矢崎:永さん、こういう話を知ってる? 人間は一生にだいたい300万人の人間と知り合うんだってね。で、そのうち約3万人の人間の名前を覚える。さらに3千人と親しくなるというんだけど。
永:一方的に会うということも含めると、ぼくのような“放送の人間”は桁が違う。でも、ごめん、ぼくは数字は駄目なの。
矢崎:うん、知ってるよ(笑い)。でも、その知り合った人のうち死んだ人のことも覚えていれば、一生にはずいぶん大勢の人間を背負い続けるというんだけど。永さんは前から「たとえ死んでも、その人のことを覚えている人がいれば、それは生きてるのと同じだ」と言っていたけど、いつごろからそう考えてきたの?
永:ぼくは寺の子だから。人が死ぬっていうことが日常だったんだよね。花屋さんが花を、魚屋さんが魚を商うのと同じように、寺は、人の命のおしまいに立ち合ってきた。
矢崎:だから、死を身近に感じてきたわけだね。
永:ところで、最近はメディアでも一般の人でも、人が亡くなるとよく「天国へ行った」とか「天国で誰それと会っている」と言いますね。でも、仏教だったら天国はない。西方浄土なんです。もっと言えば、「草葉の陰」です。だから、お盆やお彼岸に帰ってくるのが簡単なんですよ。天国へ行っちゃうと行き帰りが大変(笑い)。
矢崎:お迎えに宇宙船を飛ばさなきゃ駄目だ(笑い)。
永:何でもないことだけど、そこを間違えないでほしい。キリスト教やイスラム教の場合は一神教で、天に神さまがいる。だから、天国でいいんです。われわれのところは、お坊さんにしてもお地蔵さんにしても、神さまにしても八百万の神々がいて、それと同じぐらい仏さまもいるの。
矢崎:要するに身近にいるってことが大事なんだね。
永:そう。だから、ぼくらの話を聞いているかもしれないから、悪口を言わないようにする。お盆とかお彼岸に高速道路が渋滞になるでしょう。あれは、亡きおじいちゃんやおばあちゃん、ご先祖のお墓参りに帰るんだよね。毎年のあの渋滞は、日本人がいかに信心が厚いかっていうことなんですよ。

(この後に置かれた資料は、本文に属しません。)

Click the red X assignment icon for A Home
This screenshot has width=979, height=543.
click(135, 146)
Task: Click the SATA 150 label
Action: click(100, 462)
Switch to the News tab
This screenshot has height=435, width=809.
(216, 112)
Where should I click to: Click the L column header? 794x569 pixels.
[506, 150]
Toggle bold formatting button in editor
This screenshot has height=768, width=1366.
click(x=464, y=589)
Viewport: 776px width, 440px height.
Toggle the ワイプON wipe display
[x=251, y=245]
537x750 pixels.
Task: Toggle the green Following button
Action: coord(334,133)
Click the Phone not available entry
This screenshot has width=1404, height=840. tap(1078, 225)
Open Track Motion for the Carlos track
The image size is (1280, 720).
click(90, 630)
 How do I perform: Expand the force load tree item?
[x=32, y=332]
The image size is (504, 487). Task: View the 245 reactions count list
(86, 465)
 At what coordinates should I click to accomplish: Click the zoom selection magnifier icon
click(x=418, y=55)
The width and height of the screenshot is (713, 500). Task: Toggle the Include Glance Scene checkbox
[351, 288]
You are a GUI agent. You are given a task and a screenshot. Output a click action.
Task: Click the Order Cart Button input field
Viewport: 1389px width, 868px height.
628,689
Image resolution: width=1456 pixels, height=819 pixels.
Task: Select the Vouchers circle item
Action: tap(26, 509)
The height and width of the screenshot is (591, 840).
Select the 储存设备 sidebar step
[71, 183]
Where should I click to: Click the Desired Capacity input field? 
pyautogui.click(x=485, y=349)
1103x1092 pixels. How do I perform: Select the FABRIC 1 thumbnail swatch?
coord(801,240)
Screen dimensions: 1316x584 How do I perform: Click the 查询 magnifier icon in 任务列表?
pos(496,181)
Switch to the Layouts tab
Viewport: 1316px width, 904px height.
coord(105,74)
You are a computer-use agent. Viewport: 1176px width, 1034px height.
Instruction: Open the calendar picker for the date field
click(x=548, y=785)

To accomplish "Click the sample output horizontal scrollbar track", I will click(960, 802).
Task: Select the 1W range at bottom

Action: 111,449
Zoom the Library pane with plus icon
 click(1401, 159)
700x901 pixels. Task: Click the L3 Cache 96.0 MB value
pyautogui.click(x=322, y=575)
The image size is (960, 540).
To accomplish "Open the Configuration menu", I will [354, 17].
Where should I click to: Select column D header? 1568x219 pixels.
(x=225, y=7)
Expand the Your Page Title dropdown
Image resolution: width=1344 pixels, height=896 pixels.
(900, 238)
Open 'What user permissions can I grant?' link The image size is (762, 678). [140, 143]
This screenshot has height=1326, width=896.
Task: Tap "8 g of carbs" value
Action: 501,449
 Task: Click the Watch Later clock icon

矢崎:そうか、渋滞になるのはいいことなんだ(笑い)。自分たちも気がつかないだけで、日常的に信仰心を持って生きてる証拠だね。
永:お盆には日本じゅうで迎え火と送り火を焚き、花を供え、盆踊りのやぐらを組むけど、あれは、まさにあの世から見えるように「ここがあなたのふるさとですよ」と教えてあげることなんです。